Droughts, storms, floods – climate is impacting the world and posing major challenges to civil society, politics, and the economy. At DGAP’s Center for Climate and Foreign Policy, researchers address the dimensions of climate change related to security, geo-economics, and society and examine where they intersect with German foreign policy. On the basis of this work, the center aims to develop political recommendations for action.
Its research on security focuses on the link between climate change and various risks to human security, such as the destruction of natural livelihoods and traditional identities. Many developing countries are particularly affected – although they have contributed least to the causes of climate change, foremost global greenhouse gas emissions.

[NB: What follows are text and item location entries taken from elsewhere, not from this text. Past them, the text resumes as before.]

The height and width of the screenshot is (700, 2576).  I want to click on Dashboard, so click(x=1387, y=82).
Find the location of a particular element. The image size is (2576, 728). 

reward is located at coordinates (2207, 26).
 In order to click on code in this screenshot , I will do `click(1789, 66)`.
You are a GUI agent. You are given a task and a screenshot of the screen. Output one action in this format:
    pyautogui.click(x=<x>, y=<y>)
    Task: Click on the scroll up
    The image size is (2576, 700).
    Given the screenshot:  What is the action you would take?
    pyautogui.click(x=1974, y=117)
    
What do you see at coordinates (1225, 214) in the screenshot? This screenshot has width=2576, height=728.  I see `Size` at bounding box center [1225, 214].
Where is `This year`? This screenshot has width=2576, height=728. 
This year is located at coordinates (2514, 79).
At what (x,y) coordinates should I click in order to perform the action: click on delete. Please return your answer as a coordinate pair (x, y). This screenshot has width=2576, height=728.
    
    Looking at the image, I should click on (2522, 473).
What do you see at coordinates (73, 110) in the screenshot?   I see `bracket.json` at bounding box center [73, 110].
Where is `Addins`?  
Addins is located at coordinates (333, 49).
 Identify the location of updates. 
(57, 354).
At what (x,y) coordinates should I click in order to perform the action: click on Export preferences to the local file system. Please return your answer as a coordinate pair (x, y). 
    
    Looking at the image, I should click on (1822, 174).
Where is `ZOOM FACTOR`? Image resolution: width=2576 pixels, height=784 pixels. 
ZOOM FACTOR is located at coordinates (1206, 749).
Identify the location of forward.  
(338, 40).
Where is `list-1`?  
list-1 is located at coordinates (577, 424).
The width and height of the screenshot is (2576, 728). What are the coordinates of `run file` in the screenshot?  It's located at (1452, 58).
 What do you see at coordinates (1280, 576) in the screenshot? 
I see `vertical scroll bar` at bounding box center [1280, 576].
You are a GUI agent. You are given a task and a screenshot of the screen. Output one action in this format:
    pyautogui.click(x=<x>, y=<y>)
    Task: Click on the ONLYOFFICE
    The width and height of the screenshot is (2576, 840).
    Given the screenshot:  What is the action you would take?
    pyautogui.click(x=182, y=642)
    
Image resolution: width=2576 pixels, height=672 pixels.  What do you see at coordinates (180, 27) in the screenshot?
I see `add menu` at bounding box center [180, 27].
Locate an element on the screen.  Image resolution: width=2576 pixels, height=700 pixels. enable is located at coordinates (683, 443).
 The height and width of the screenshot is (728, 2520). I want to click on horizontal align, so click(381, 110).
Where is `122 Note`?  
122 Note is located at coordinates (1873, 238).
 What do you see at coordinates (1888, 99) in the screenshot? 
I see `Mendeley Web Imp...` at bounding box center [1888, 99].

Climate change puts the livelihoods of farmers, fishers, and others whose source of income is directly linked to healthy ecosystems at risk. One consequence of this development is climate migration. Research into the links between extreme climatic events and migration, as well as potential humanitarian emergencies, is another of cross-cutting themes on which the center will focus.
The research team also addresses the geo-economic dimensions of climate change. As one of the largest economies in the world and the largest CO2 emitter in Europe, Germany has a special responsibility for international climate policy – and a significant scope for action. Against this background, DGAP’s Center for Climate and Foreign Policy works on complex foreign policy challenges, for example in the fields of climate and energy policy as well as international climate diplomacy.
The multi-layered issues that continue to be debated at the domestic and international level make it clear that climate policy decisions affect a multitude of policy areas. Therefore, the center’s synergies with other program areas are used to strengthen DGAP’s collaborative work on climate policy issues.
As a result, the center formulates options for action that are built on scientific findings and contribute to a coherent German and European strategy at the interface of climate and security policy.
The central questions guiding its work include:
- Where does climate change become relevant for Germany in terms of security policy?
- What are the consequences of climate migration and displacement?
- Where do the domestic and foreign policy dimensions of climate policy intersect and how does Germany develop a coherent response to the climate crisis?
- How can the burden of the costs of adaptation to climate change be shared equitably at the international level?
- What contribution can civil crisis prevention make to preventing the escalation of resource conflicts?